Gene deletion drives more than a quarter of breast cancers
Recent studies have observed loss of the gene NF1 in glioblastoma (an aggressive brain cancer), lung and ovarian cancers, but the significance has been overlooked because it was thought that two copies of the gene (one from each parent) needed to be missing to cause cancer. The study, published online July 30 in the journal Genetics, reports that in most human breast cancer cases where NF1 is a factor, only one copy is missing.
The finding has important clinical implications. It suggests that several existing drugs may be effective in treating breast cancers with missing NF1; it also suggests that the commonly used breast cancer drug tamoxifen could make the disease worse in these specific cancers.

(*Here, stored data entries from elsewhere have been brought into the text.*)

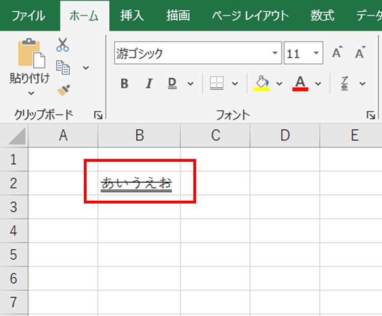Image resolution: width=382 pixels, height=316 pixels.
Task: Select the Format Painter brush icon
Action: tap(63, 90)
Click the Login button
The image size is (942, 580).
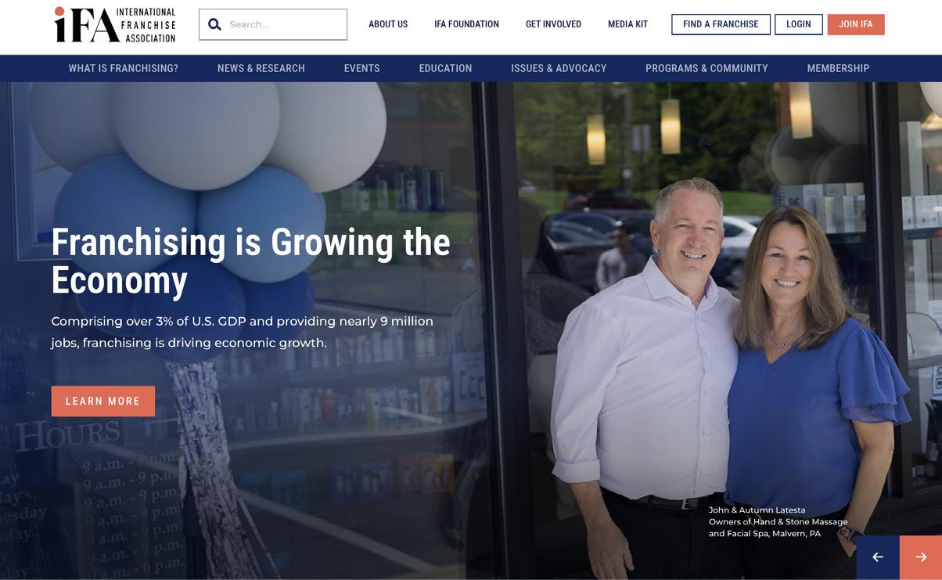pyautogui.click(x=799, y=24)
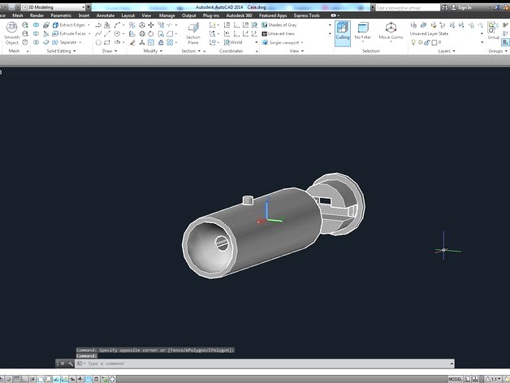The image size is (510, 383).
Task: Switch to the Annotate ribbon tab
Action: pos(106,15)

The NF1 gene negatively regulates one of the most important oncogenes -- genes that when mutated or expressed at high levels contribute to turning a normal cell into a cancerous one. This oncogene, called RAS, is involved in signaling inside the cell to control growth. When NF1 is missing or depleted, RAS becomes hyperactivated and can lead to tumor formation.
In the study, Cornell researchers used a mouse model with elevated mutation rates that lead to breast cancer in 80 percent of the mice.
"These mice almost always get mammary tumors, and when we looked at their genomes, nearly all of them were missing this NF1 gene," said John Schimenti, professor of genetics and the papers senior author. "There are many big cancer studies that identify the most commonly mutated genes, but they dont prove experimentally that those genes are the drivers of cancer."